NVIDIA Vera Rubin Unveils a New AI Data Center Blueprint With 288 GB HBM4, 22 TB/s Bandwidth and 50 PFLOPs Per GPU

AIHardwareGTC 2026

Mar 17

NVIDIA has officially expanded the Vera Rubin story at GTC 2026, positioning the platform as its next major step for agentic AI, reasoning workloads, large context inference and hyperscale AI factory deployments. At the center of the announcement is the Rubin GPU, which NVIDIA says delivers up to 50 PFLOPs of NVFP4 inference compute per chip alongside up to 288 GB of HBM4 memory and up to 22 TB/s of bandwidth. The broader Vera Rubin NVL72 system brings together 72 Rubin GPUs and 36 Vera CPUs inside a rack scale design aimed at pushing both training and inference economics forward for the next generation of enterprise and frontier AI deployments.

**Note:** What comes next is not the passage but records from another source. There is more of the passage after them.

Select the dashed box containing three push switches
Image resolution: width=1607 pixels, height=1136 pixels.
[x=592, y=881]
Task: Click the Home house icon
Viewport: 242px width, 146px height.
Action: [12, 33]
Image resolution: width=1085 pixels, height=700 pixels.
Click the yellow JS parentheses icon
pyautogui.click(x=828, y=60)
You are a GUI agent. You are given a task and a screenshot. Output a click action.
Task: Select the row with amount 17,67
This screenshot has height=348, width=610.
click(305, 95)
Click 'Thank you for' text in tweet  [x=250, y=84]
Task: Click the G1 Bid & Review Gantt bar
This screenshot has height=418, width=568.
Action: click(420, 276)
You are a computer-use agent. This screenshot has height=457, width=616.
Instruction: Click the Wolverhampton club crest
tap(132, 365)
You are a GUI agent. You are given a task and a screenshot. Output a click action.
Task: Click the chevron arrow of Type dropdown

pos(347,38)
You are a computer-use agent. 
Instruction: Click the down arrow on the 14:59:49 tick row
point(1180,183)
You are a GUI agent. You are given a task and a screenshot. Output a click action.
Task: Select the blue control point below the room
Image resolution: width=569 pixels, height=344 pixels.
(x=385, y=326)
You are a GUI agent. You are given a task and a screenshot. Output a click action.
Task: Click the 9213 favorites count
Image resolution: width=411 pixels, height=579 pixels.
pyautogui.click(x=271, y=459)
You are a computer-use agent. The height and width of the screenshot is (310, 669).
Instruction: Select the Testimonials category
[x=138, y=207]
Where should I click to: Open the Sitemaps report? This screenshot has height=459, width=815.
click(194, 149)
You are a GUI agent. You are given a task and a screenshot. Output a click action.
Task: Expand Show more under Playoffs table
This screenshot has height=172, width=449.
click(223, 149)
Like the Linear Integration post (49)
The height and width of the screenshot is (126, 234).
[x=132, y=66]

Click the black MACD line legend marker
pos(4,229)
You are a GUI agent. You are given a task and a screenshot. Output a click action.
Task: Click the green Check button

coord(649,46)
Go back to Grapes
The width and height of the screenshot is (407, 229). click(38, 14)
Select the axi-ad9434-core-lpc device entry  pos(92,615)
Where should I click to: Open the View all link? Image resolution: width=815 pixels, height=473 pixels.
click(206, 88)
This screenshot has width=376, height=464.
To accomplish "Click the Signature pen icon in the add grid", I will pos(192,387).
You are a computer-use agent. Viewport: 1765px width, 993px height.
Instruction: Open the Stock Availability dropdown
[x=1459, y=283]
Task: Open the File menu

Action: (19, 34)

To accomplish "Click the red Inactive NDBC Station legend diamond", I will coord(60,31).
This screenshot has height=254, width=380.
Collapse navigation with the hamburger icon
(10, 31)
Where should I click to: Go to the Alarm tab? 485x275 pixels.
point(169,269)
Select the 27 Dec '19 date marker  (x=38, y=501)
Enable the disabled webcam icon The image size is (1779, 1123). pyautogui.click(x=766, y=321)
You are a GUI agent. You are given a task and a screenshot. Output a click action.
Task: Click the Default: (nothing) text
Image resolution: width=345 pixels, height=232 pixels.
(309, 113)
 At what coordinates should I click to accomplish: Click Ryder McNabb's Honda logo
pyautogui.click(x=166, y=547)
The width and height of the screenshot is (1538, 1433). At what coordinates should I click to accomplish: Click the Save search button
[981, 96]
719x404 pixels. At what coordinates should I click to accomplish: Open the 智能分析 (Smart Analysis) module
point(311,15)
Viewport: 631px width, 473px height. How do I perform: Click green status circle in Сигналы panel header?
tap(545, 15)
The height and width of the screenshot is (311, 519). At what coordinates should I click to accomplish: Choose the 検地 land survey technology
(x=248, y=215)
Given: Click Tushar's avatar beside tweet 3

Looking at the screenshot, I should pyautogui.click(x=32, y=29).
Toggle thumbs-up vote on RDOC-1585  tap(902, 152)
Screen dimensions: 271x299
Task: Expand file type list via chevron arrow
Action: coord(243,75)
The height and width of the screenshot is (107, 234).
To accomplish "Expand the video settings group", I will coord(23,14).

What makes this launch especially important is that NVIDIA is no longer talking only about a faster accelerator. Vera Rubin is framed as a full platform architecture. NVIDIA says the design spans seven chip categories across compute, networking, storage and inference acceleration, including Rubin GPUs, Vera CPUs, ConnectX 9 SuperNICs, BlueField 4 DPUs, NVLink 6 switches, Spectrum X optics and the new Groq 3 LPU path for low latency inference. That shift matters because the AI market is moving away from standalone GPU conversations and toward complete AI factory infrastructure, where power efficiency, memory bandwidth, networking density and deployment speed increasingly decide real world ROI.

On raw platform specs, NVIDIA is aiming for a meaningful leap. The company says each Vera Rubin NVL72 rack can deliver 3.6 exaflops of NVFP4 compute, 1.6 PB/s of HBM4 bandwidth and 260 TB/s of NVLink scale up bandwidth. NVIDIA also says the platform can drive AI training with one fourth the GPUs and AI inference at one tenth the cost per million tokens versus Blackwell in certain workloads, while the NVLink 6 fabric provides 3.6 TB/s of bandwidth per GPU to keep large reasoning and mixture of experts models fed at scale.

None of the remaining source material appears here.